Introduction
PyORQ (Python Object Relational binding with Queries) implements persistence
for Python objects using a relational database (RDBMS, e.g. PostgreSQL MySQL)
for storage.
The innovative aspect of PyORQ is the use of Python expressions to denote
queries which can be automatically translated into SQL and then be executed by
the backend. This leverages the full search capabilities of RDBMSs in an
object-oriented programming environment. Contrary to other object-relational
Python-SQL mappings, the user needs no knowledge of SQL to search the
database.
Object-relational mappings have been done before. They are relatively
straightforward: classes map to tables, attributes map to columns and
instances map to rows.
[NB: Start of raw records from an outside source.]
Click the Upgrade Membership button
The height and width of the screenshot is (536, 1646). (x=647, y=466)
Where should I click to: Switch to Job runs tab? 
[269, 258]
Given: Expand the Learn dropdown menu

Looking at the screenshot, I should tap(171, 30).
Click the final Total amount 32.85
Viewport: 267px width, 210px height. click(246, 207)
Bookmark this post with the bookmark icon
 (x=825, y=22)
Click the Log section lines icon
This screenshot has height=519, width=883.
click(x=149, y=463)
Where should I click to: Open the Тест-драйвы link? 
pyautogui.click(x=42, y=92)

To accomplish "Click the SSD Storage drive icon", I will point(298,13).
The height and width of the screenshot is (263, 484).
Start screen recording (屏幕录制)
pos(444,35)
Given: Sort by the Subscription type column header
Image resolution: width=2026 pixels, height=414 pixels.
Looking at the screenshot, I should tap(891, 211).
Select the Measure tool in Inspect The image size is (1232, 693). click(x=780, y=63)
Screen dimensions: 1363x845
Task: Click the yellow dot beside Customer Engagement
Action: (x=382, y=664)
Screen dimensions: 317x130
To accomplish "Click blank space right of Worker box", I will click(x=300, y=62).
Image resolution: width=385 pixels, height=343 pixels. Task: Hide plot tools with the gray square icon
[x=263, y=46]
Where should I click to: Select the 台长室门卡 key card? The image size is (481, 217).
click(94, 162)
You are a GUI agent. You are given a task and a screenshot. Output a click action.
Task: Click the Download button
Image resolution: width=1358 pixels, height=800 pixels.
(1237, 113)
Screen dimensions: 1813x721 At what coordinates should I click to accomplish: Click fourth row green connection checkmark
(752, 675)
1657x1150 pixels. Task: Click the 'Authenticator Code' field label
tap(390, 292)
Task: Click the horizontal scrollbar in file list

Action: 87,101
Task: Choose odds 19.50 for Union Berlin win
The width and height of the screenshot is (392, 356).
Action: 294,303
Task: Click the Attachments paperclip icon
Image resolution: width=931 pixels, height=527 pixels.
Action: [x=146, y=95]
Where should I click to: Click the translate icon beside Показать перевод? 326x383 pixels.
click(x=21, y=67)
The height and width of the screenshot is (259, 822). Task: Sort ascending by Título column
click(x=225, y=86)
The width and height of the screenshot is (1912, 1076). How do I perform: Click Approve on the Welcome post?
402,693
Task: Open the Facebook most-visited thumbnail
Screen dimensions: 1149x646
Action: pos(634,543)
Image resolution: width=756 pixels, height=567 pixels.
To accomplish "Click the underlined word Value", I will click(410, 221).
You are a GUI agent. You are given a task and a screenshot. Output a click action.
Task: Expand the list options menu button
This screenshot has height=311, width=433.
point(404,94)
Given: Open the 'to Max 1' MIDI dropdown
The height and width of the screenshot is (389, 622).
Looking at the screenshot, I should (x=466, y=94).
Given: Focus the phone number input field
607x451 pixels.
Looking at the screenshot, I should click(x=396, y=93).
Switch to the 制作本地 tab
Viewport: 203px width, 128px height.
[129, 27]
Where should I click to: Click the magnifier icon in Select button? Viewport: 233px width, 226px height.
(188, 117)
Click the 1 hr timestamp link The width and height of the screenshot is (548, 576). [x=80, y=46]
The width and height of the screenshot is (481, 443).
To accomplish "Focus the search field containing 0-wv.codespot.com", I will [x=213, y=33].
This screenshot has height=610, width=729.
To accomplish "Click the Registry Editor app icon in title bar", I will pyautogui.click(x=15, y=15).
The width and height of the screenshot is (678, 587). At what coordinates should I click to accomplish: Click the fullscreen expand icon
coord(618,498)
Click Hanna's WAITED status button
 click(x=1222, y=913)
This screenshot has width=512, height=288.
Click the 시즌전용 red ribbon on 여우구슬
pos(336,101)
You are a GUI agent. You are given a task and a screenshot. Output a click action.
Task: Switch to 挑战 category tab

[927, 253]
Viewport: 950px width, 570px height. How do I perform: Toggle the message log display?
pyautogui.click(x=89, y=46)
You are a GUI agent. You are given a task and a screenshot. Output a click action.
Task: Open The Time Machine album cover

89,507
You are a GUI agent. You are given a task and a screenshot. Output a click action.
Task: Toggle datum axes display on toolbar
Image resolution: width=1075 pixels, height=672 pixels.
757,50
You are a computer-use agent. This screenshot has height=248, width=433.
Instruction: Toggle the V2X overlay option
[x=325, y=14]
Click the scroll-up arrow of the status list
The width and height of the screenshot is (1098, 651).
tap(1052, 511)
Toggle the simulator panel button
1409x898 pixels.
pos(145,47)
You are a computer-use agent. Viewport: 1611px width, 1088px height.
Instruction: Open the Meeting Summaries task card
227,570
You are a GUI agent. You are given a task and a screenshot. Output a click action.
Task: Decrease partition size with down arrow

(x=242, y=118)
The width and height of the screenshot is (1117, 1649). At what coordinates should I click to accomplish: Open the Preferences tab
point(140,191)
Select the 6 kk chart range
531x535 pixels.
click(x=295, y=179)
However, fundamental to the object paradigm is that
identity maps to state, and not the other way around. Hence, to search
(i.e. map state to identity) one has to loop over the collection of all
objects and examine their state. If the objects are in a persistent store, the
objects need to be instantiated first which may be prohibitively expensive.
Traditionally there have been two solutions to this problem:
-
Use persistent containers that use knowledge of the object's state to allow
efficient searches (e.g. B-Trees). However, this essentially generalizes the
notion of identity, and does not allow for arbitrary queries without
instantiation.
-
Use an object-relational mapping and write SQL queries that
return object identities, which can then be used to instantiate the results of
the query. However, this means that the mechanism of the object-relational
mapping becomes part of the interface, and requires the user to use SQL within
his application.
PyORQ provides a new solution to this problem. Using expressions with class
attributes as arguments, PyORQ defines a notation for queries on persistent
objects. These expressions can be translated automatically into SQL queries,
using knowledge of the SQL schema that is implied by the persistent class
hierarchy.
Python 2.2 introduced properties. Properties are objects that provide accessor
methods for instance attributes. However, as we explain in the section on implementation, PyORQ can do more with
properties. In particular, given the following definition of a persistent
class (where pint() is a persistent property object of type
int ):
class Thing(pobject):
attr = pint()
we can write an expression
Thing.attr == val
which we define as the set of all instances i for which
(isinstance(i, Thing) and i.attr==val) is true. Or, in SQL:
SELECT * FROM thing WHERE attr=val;
This approach is based on the idea that a class is, in a sense, the set of all
its instances.
History
PyORQ is based on a similar approach to object-relational mapping that I
implemented together with Danny Boxhoorn for the astro-wise astronomical data reduction
pipeline.
The astro-wise software will process the data from OmegaCAM, a large
(16k2 pixels) multi-CCD camera that will image the southern sky
with a field-of-view of 1 square degree. OmegaCAM will produce 512 MB images,
or up to 100 GB of data per day (night). At these data rates the data
reduction procedures have to be fully automated. Ironically, your biggest
problem is then no longer the need for raw processing power, but the need for
a data administration that allows you to find out what happened to all that
data.
The astro-wise data reduction pipeline is being developed in Python. The
software is built around a comprehensive OO data-model that describes the
relation between the science and calibration observations and the processing
parameters and operations. By implementing a persistence mechanism similar to
PyORQ we were able to 'get' the data-administration part for free.
About me
Hi, my name is Roeland Rengelink.
I am originally an astronomer. I got my PhD in 1999 for my thesis on the
Westerbork Northern Sky Survey and the cosmological evolution of radio
sources.
I discovered Python in 1998, when I was working for the ESO Imaging Survey (EIS). The
data-reduction pipeline of EIS then consisted of C-shell scripts, which we
desperately wanted to port to something more useful. Bless Mario Nonino, who
saw me getting the camel book from the library, and suggested Python
instead. The EIS data-reduction environment must now be one of the biggest
Python applications in existence (300k+ LOC, last I counted).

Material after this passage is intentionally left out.